There are a couple of phrases that always crack me up. Dead cat bounce is one of them. It refers to a short term uptick in market prices during a prolonged drop. I really have no idea what's going on with the market these days. Our 401k had an incredible performance the 12 months prior to August, and has since given up maybe a third of those gains. I rebalanced a bit away from energy since it was basically exactly tracking the broader market, and went deeper into the world of PIMCO total returns. I was wildly tempted to give the whole pile to PIMCO, as if nothing else it will probably erode more slowly there than in any other paradigm where I don't have the facilities to actively manage it.
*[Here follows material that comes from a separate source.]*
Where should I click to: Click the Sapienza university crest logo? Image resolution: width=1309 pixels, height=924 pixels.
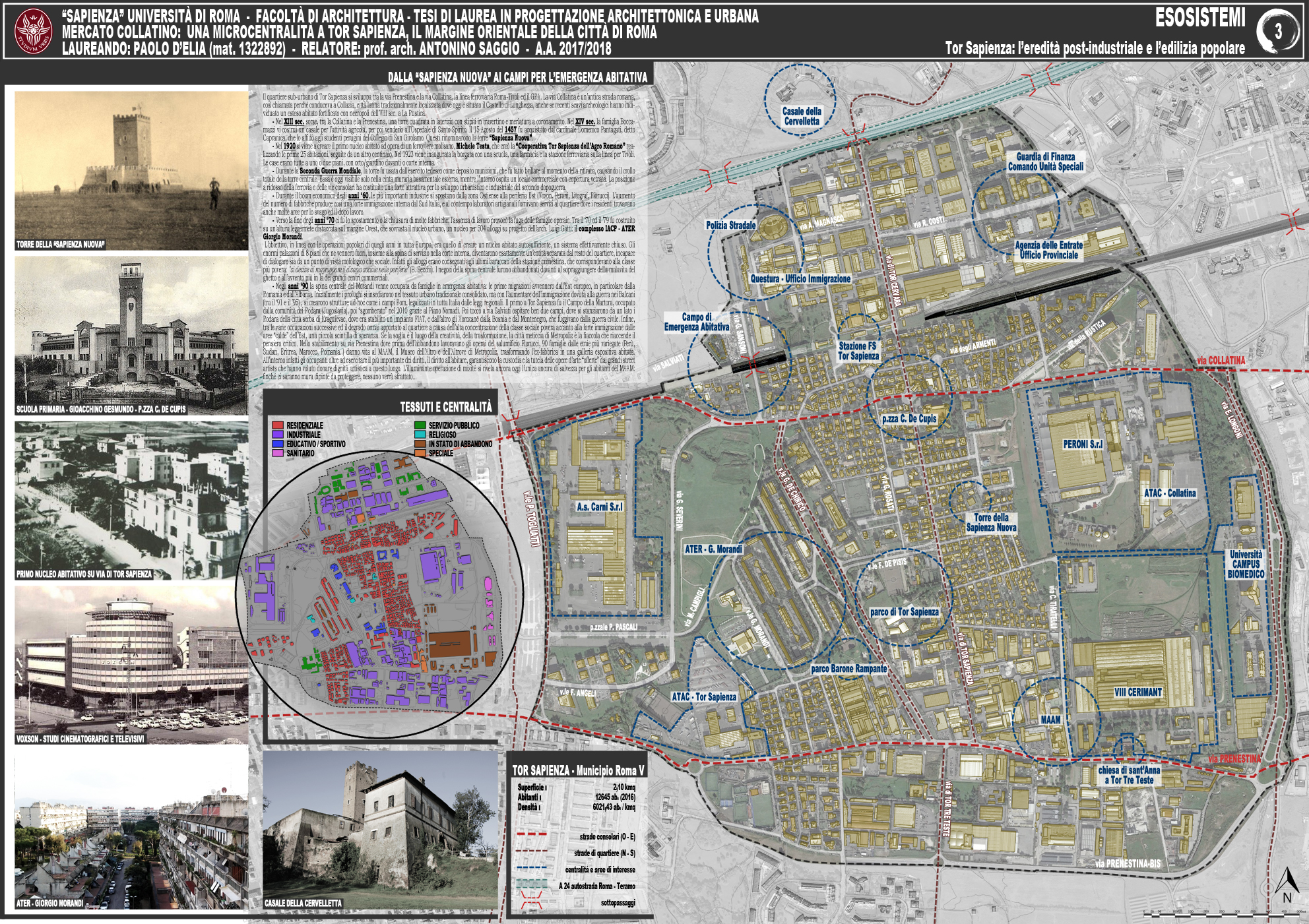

That just sounded stupid on principle, though, so I didn't.
The day job has been just peachy lately. There is a phase that's ending soon, but not soon enough, it's just been a smorgasbord of hours, pressure, and stupidity that even I who've lived through many of these times struggle to wrap my head around. I thought "Labor Day" weekend wasn't supposed to be "Days of Labor" weekend, but this year it was. I have to get so much better than I am about taking days off.
We're moving down the street in a couple of weeks. Pretty excited about it. It means I am all but a lock to miss Charm City which I'd registered for and had hoped to do but since I've not yet built a cross bike up, nor ridden one, and have been scraping by on what might generously be called maintenance workouts, it's probably all for the better. If circumstances allow I'm going to take most if not all of the week of the 19th off in order to deal with moving, take a bunch of the November heat off of Mike, deal with cross stuff, generally decompress from a really stupid period of work, enjoy some mountain bike rides, and maybe learn how not to fall on my face 100% of the time when making any sort of cross moves.
That may be my personal dead cat bounce.